* [Instruções do exercício]:
Reproduza sem nenhuma alteração o trecho dos registros abaixo que vai desde a linha que contém "Image resolution: width=1288" até o final dos registros, incluindo as duas extremidades.
================================
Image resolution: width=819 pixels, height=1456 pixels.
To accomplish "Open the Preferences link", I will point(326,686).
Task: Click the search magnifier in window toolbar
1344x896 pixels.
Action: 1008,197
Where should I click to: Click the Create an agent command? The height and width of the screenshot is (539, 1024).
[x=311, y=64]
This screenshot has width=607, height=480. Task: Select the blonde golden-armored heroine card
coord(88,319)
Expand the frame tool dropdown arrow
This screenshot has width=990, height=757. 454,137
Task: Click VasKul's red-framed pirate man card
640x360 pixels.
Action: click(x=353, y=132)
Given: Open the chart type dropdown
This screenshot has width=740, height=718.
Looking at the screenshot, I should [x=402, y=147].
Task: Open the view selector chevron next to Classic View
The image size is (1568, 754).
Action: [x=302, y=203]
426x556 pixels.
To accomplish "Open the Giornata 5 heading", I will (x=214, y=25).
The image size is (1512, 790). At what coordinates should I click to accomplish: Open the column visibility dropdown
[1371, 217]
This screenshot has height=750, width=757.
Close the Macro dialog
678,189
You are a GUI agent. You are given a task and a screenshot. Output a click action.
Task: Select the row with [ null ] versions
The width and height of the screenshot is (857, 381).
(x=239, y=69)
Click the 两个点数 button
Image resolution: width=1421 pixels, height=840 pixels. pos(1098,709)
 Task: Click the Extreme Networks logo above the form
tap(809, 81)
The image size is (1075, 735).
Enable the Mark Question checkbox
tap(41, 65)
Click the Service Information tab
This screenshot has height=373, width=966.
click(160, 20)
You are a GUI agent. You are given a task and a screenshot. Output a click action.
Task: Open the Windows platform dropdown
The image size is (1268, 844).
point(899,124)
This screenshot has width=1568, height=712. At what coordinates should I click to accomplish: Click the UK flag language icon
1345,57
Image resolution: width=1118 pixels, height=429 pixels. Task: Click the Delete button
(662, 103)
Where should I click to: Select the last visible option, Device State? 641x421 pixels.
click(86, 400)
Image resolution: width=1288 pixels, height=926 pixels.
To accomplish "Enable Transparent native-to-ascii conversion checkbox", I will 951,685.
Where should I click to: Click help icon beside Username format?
================================
* [Resolução comentada]:
Image resolution: width=1288 pixels, height=926 pixels.
To accomplish "Enable Transparent native-to-ascii conversion checkbox", I will 951,685.
Where should I click to: Click help icon beside Username format?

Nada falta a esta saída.